# Upgrading An Insufficient Load Bearing Wall



## CplDevilDog (Mar 18, 2009)

Any reason not to just crib up the floor and reframe the exterior wall with the appropriate jack studs? Looks like your added work will be moving the exterior receptacle box on the left and what I assume is a vent run from the basement on the right. But you'll make up for it in cost and not having to mess with jam extensions when you are ready to trim the door. Of course I might be missing something obvious here.

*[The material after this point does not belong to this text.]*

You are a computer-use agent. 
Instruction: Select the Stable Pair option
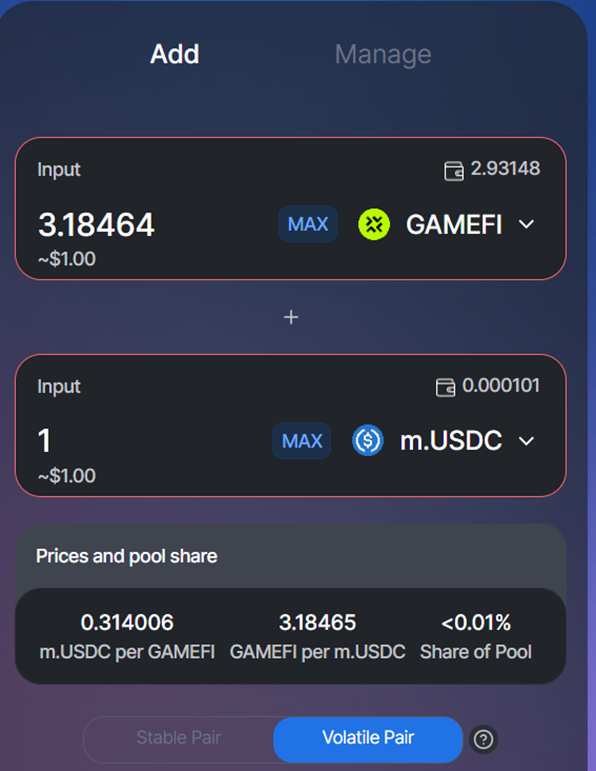pyautogui.click(x=179, y=738)

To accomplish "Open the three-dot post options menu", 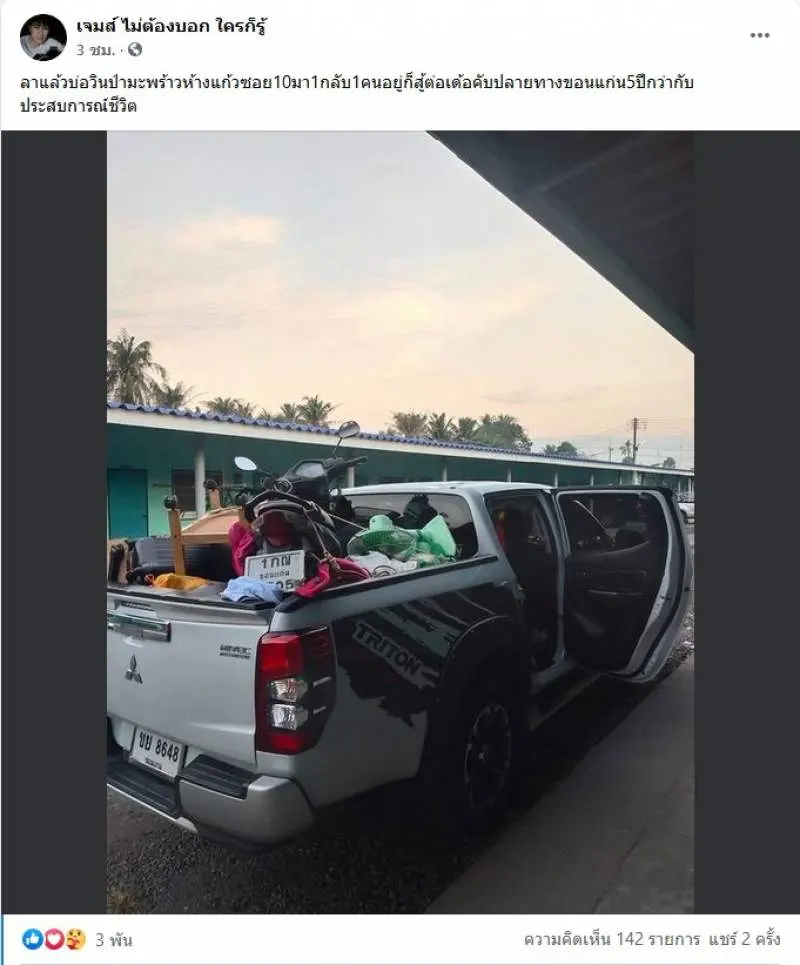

Other than that my only comment might be the framing member laying sideways along the mud-sill. As it dries it will shrink. Maybe enough to allow your fur wall to sag.


----------



## AndyGump (Sep 26, 2010)

Don't do any over-kill on your project unless needed. Does the header actually sag?
put your line on the top of the header and see, if it doesn't sag then your contractor may have installed that rather over-sized header incorrectly. 
That he may not have braced the floor when installing the header and it fell a bit.

Andy.


----------



## Gary in WA (Mar 11, 2009)

It appears the header is straight on top, lining a straight edge in front of my monitor (not totally accurate). The plate is lower from the string line - 1/4"? Cut off the extra length of hanging string as it will help sag the main line. Try adding slightly longer cripple studs next to the existing over the headers after checking header for straight as Andy said. You will lose some elevation as mentioned due to lumber shrinkage, but not recent if done 4 years ago; http://www.paintsource.net/pages/solutions/new construction/wood_shrink.htm

See if adding the longer cripples bows the header. Add some metal gusset plates at the jacks or tear into it and add these: http://www.strongtie.com/products/connectors/HH.asp

Gary


----------



## Tizzer (Jul 24, 2010)

You said the contractor installed a 'new' sliding door, was there something there before? Did he put that header in or just those 1" jacks? 
Why 1" btw?


----------



## Fire4Effect (Jul 29, 2008)

CplDevilDog said:


> Any reason not to just crib up the floor and reframe the exterior wall with the appropriate jack studs? Looks like your added work will be moving the exterior receptacle box on the left and what I assume is a vent run from the basement on the right. But you'll make up for it in cost and not having to mess with jam extensions when you are ready to trim the door. Of course I might be missing something obvious here.
> 
> 
> Other than that my only comment might be the framing member laying sideways along the mud-sill. As it dries it will shrink. Maybe enough to allow your fur wall to sag.


CplDevilDog,

Thank you for your comments.

Based on the load above and code there should be two 2x4 jack studs under the 4x12 header. The header was obviously cut too short when the building was constructed in 1984. I remember the contractor who installed the new sliding door in 2006 had a very difficult time removing the original slider because there was zero clearance in the rough opening. He had to rip the single jack studs to 1” in thickness just to obtain the minimum rough opening size for a standard 6 foot wide sliding door.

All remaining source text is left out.